Chapter 4.6, Problem 8E

The rate (in mg carbon/m³/h) at which photosynthesis takes place for a species of phytoplankton is modeled by the function

$P=\frac{100I}{I^2+I+4}$

where I is the light intensity (measured in thousands of foot-candles).

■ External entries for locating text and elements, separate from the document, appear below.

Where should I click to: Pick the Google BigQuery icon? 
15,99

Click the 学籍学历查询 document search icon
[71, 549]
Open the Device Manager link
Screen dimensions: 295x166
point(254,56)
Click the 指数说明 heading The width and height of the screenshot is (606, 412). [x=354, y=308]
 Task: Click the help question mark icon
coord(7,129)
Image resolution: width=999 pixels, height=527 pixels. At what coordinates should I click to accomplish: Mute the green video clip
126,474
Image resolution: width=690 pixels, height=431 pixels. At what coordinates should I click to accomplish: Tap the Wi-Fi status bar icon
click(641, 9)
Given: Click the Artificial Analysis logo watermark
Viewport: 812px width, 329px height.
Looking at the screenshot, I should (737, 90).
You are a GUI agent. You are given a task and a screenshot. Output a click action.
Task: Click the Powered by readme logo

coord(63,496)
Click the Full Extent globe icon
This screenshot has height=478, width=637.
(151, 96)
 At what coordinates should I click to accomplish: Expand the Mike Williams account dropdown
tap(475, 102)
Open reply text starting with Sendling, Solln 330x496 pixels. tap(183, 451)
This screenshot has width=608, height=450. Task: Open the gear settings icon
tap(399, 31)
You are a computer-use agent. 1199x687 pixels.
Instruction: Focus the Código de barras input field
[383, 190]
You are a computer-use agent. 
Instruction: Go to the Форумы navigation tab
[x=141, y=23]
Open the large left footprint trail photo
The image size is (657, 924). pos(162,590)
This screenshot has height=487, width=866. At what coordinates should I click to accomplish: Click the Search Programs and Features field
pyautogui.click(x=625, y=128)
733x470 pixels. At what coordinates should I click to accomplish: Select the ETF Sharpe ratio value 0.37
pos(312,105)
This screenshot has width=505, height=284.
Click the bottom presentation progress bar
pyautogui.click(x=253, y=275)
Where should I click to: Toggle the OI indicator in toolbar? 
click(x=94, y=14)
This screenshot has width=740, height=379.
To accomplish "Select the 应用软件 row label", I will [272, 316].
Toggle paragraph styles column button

For what light intensity is P a maximum?

To determine

To find: The light intensity for which P is maximum.

Answer to Problem 8E

The light intensity is maximum at $I=2$.

Explanation of Solution

Given:

Given model: $P=\frac{100I}{I^2+I+4}$.

Calculation:

Differentiate with respect to I,

$\begin{array}{c}\frac{dP}{dI}=\frac{\left(I^2+I+4\right)\times 100-100I\times \left(2I+1\right)}{{\left(I^2+I+4\right)}^2}\\ =\frac{-100I^2+400}{{\left(I^2+I+4\right)}^2}\end{array}$

For critical points, set $\frac{dP}{dI}=0$

$\begin{array}{c}\frac{-100I^2+400}{{\left(I^2+I+4\right)}^2}=0\\ -100\cdot I^2+400=0\\ I^2-4=0\\ I^2=4\end{array}$

Then, $I=\pm 2$.

Since the light intensity can never be negative, reject $I=-2$.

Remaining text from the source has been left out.